The weekly spreads for US domestic copper scrap grades continue to widen by the smallest margin against weak demand and better supply.  

 

The Comex spot market closed at $2.89/lb on Tuesday, down from $2.90/lb on July 28. After reaching its peak at $2.96/lb in early July, the Comex market has remained in a tight 7¢/lb range.

 

The spread for US bare bright copper scrap (barley) delivered US consumer, was weaker by 0.3¢/lb at 10.2¢/lb, under the July Comex contract on Tuesday, while the weekly Davis Index for bare bright decreased by 1.3¢/lb to $2.788/lb delivered US consumer.

 

The spread for #1 copper (berry/candy) widened by by 0.1¢/lb to 16.4¢/lb under the July Comex contract, with the weekly index for the grade declining by 1.1¢/lb to $2.726/lb.

 

The spread for #2 copper chops was worse at 28.5¢/lb, down by 0.3¢/lb under the July Comex contract, while the Davis Index for #2 chops decreased by 1.3¢/lb to $2.605/lb.

 

Consumers, who could have pushed the spreads wider were not heavy-handed.

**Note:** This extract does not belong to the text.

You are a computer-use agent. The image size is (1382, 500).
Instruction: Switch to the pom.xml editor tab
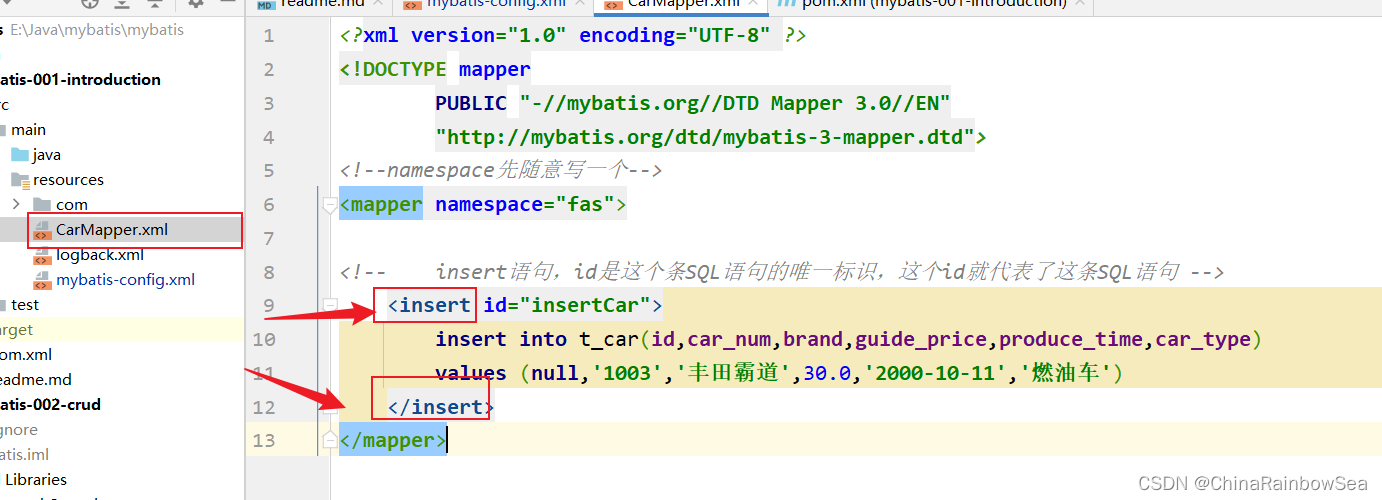920,4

Despite supply being better than demand, the former is much lower than in previous years and is down by as much as 50pc in some areas of the country. Widening the spreads too much could trigger suppliers into hoarding scrap again, and ultimately create a volatile trading environment that hurts both sides of the trade. For now, there seems to be enough margin, at least at the unit level, to keep market participants from pushing too hard against one another.